A complexa questão do aborto, cuja polêmica decorre
preliminarmente do questionamento acerca de quando começa ou não a vida, tem
sido objeto de inúmeros debates e suscitado as mais diversas discussões entre
cientistas, biólogos, filósofos, juristas...
chegando inclusive a ser assunto de considerável relevância para o homem
comum.
A ADPF 54, interposta no Supremo Tribunal Federal em junho de 2004, a qual teve como relator o Ministro Marco Aurélio, até hoje vem enfrentando muitas divergências, pois envolve questões de ampla repercussão moral e religiosa em vista dos princípios constitucionais da dignidade da pessoa humana (art. 1º, IV), principio da liberdade e autonomia (art. 5º. II) e da saúde (art.6º. e 196). Analisou-se nessa ação o pedido de liminar cautelar, que tinha por objetivo suspender o andamento de processos ou dos efeitos de decisões judiciais que tenham como réus os profissionais da saúde que foram acusados de infringir os artigos 124, 126 e 128 do CPB – que versam sobre o aborto e suas excludentes, que também fosse concedido às mulheres gestantes de fetos com anencefalia o direito se submeter à interrupção terapêutica de parto, até a resolução da matéria em definitivo pelo STF.
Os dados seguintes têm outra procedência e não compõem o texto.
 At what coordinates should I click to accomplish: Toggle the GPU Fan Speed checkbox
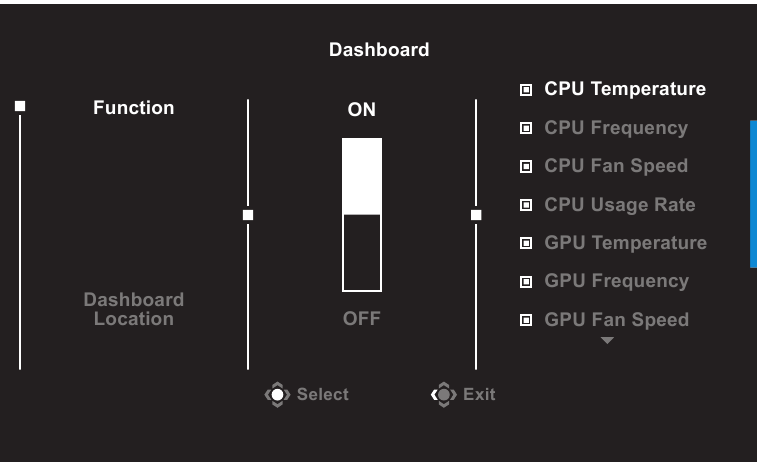point(526,320)
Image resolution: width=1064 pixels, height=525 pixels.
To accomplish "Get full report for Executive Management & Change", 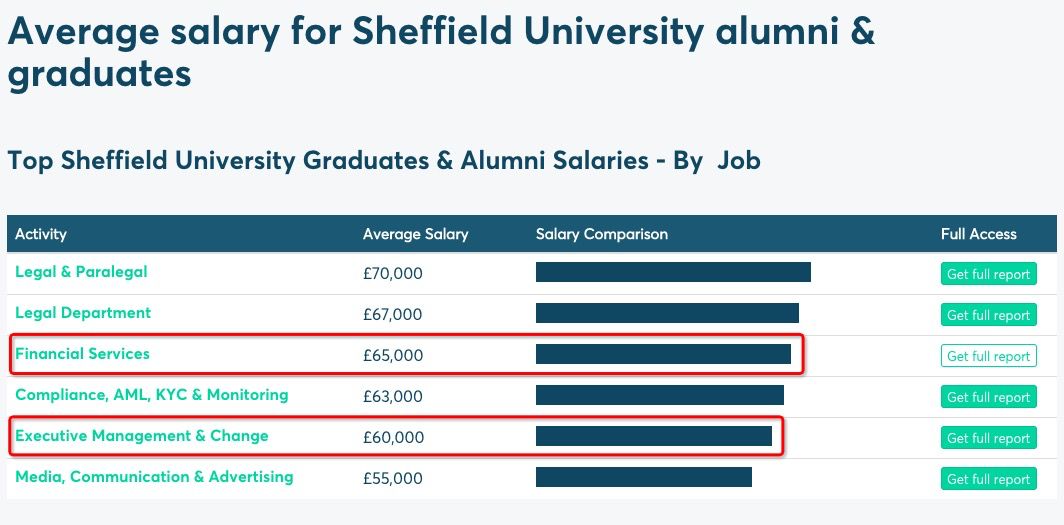I will click(x=988, y=438).
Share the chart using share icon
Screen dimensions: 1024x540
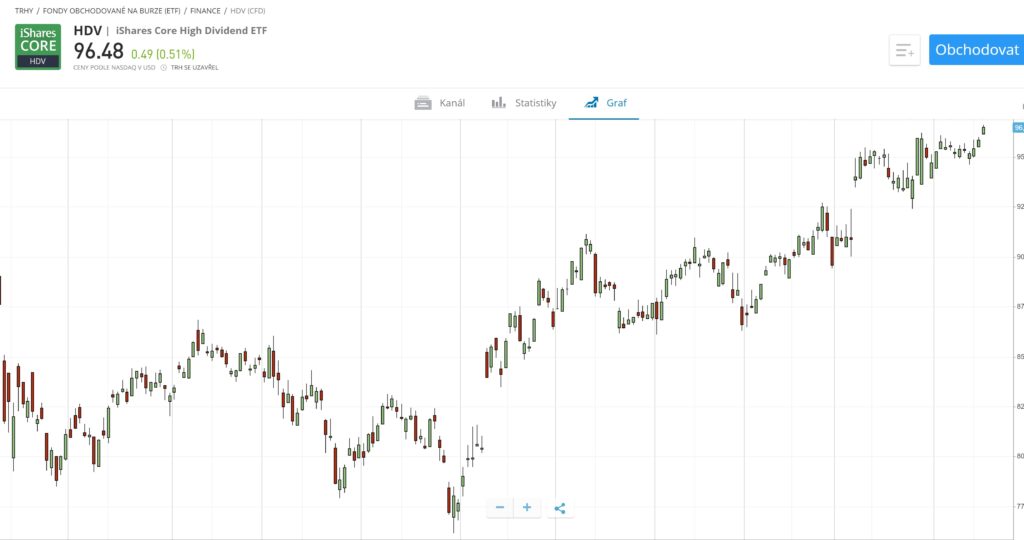pyautogui.click(x=560, y=508)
Na verdade, o objetivo principal da ADPF 54 não é promover uma excludente de ilicitude em relação ao aborto, e sim assegurar as mulheres, gestantes de fetos com anencefalia a possibilidade de fazer a interrupção terapêutica de parto para evitar lesões aos princípios fundamentais de sua dignidade, o sofrimento, danos à saúde e ao principio de autonomia da vontade, uma vez que se ela assim não desejar, não será submetida a tratamento que considere desumano ou contrário as suas crenças ou convicções pessoais.
No tocante a essa temática, é imprescindível destacar que a vida é o bem supremo do homem, é o direito humano primário e fundamental do qual decorre todos os demais direitos. Nesse sentido, a Declaração Universal dos Direitos Humanos é precisa e categórica. No âmbito do ordenamento jurídico pátrio, tal direito encontra-se elencado no artigo 5º, caput, da Constituição Federal de 1988: "... a inviolabilidade do direito à vida ...". Essa proclamação é igualmente inscrita e reproduzida no artigo 2º do Código Civil Brasileiro de 2002 que prescreve: "a personalidade civil da pessoa começa do nascimento com vida; mas a lei põe a salvo, desde a concepção, os direitos do nascituro". O que também se verifica no artigo 7o do Estatuto da Criança e do Adolescente – ECA (Lei número 8.069/90). Nessa dimensão, saliente-se ainda que a Carta Constitucional brasileira, em seu artigo 5º, inciso XLVII, alínea “a”, proíbe a pena de morte, admitindo-a apenas excepcionalmente em caso de guerra (artigo 84, XIX). O próprio Código Penal em seu artigo 124, considera o aborto em si mesmo ou consentido como um crime contra a vida, tornando-o possível somente em caso de estupro ou quando ocorrer risco de vida da própria mãe – artigo 128 do Código Penal Brasileiro.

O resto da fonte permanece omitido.